Supplied data START

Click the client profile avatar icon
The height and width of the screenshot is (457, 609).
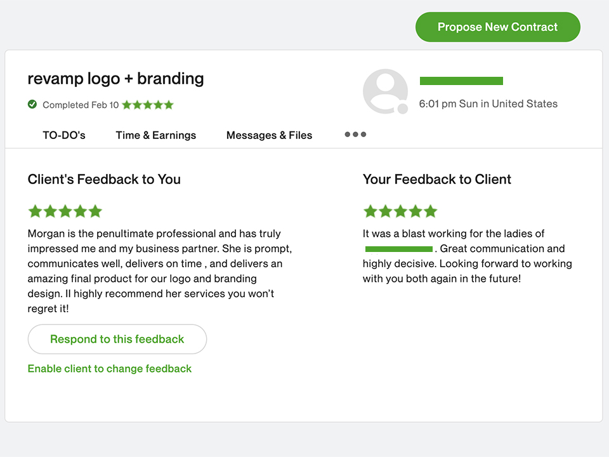tap(385, 91)
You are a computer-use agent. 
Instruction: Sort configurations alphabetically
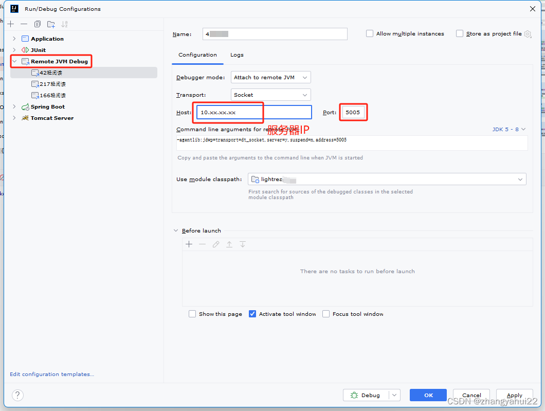click(x=64, y=24)
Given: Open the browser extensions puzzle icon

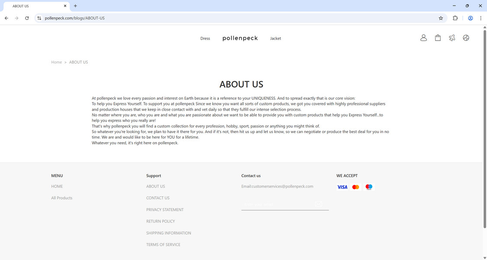Looking at the screenshot, I should [x=455, y=18].
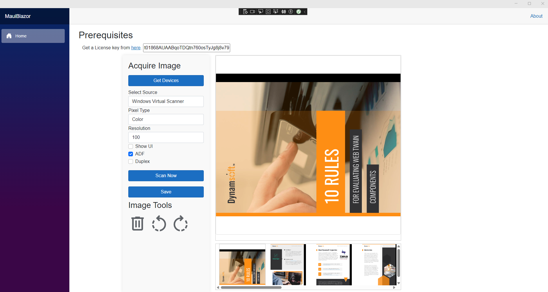Enable the Show UI checkbox
Image resolution: width=548 pixels, height=292 pixels.
click(x=131, y=146)

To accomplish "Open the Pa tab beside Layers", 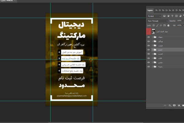I will 156,10.
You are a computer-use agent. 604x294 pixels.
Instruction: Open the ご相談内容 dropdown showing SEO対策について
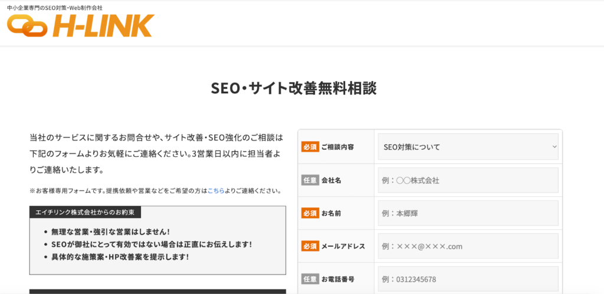click(468, 147)
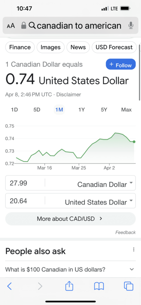Tap the 27.99 amount input field
This screenshot has width=141, height=305.
(x=25, y=183)
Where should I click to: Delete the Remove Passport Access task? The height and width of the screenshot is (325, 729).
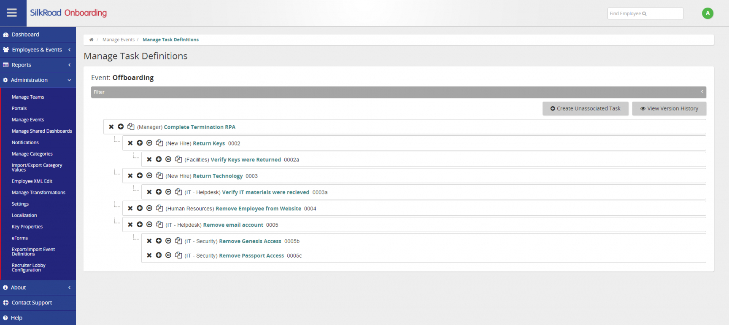149,255
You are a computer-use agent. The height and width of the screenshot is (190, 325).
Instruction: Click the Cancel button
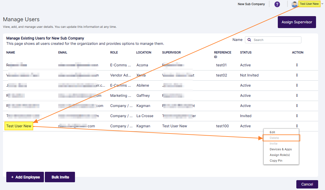coord(307,184)
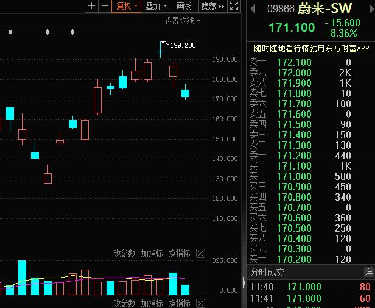Open the 东方财富APP promo link
The image size is (375, 308).
click(x=311, y=48)
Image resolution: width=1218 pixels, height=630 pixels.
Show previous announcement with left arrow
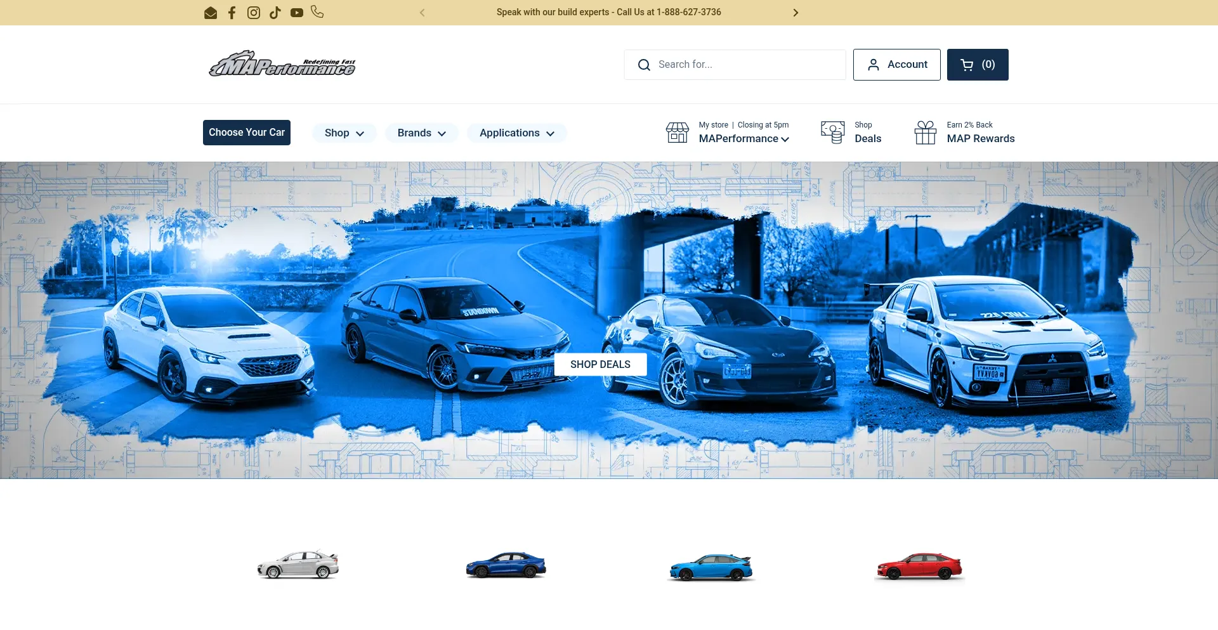422,13
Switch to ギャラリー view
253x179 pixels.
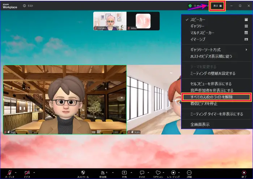pos(199,26)
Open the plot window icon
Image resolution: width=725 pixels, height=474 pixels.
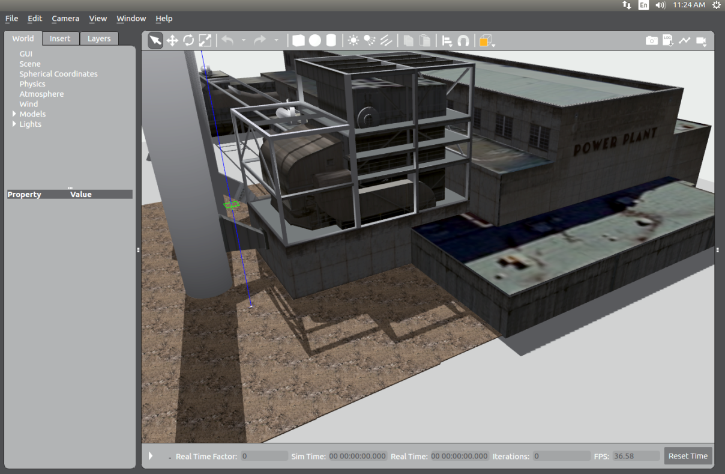click(684, 40)
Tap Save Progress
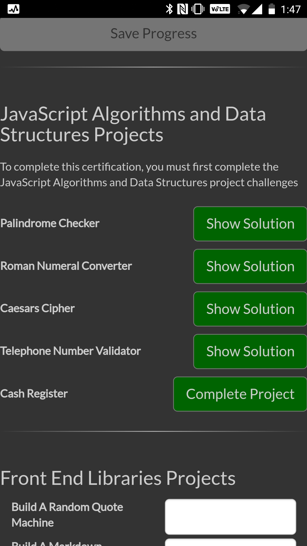The width and height of the screenshot is (307, 546). click(154, 34)
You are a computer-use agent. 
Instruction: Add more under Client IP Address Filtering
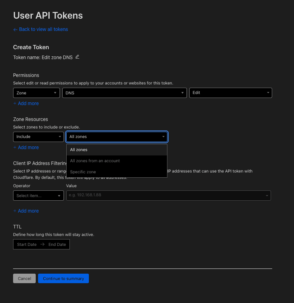[26, 211]
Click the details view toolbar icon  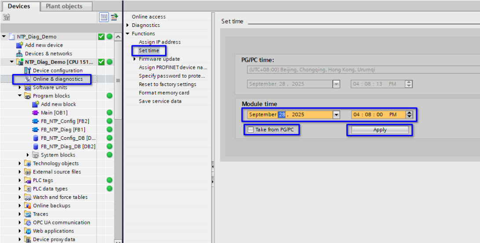pos(104,17)
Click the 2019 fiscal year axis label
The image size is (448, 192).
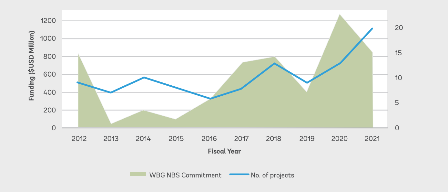tap(307, 139)
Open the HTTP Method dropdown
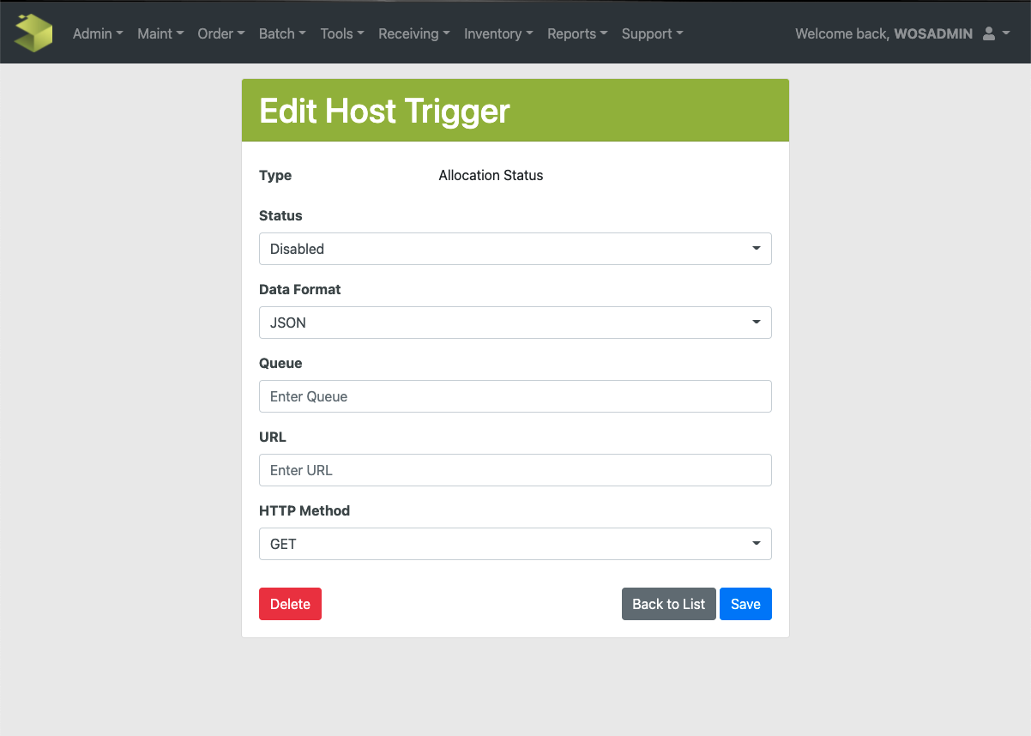The height and width of the screenshot is (736, 1031). 515,544
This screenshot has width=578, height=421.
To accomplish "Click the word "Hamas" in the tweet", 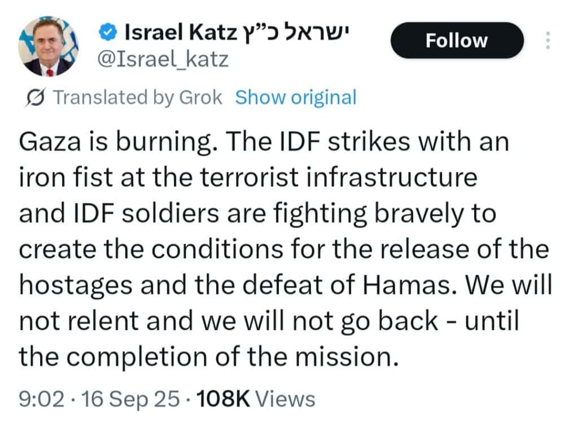I will [407, 285].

Supplied data END

*Task directions:*
Reproduce each line above that contains "computer".

*Answer area:*
You are a computer-use agent. 
You are a computer-use agent. 604x294 pixels.
You are a computer-use agent. The height and width of the screenshot is (190, 325).
You are a computer-use agent. 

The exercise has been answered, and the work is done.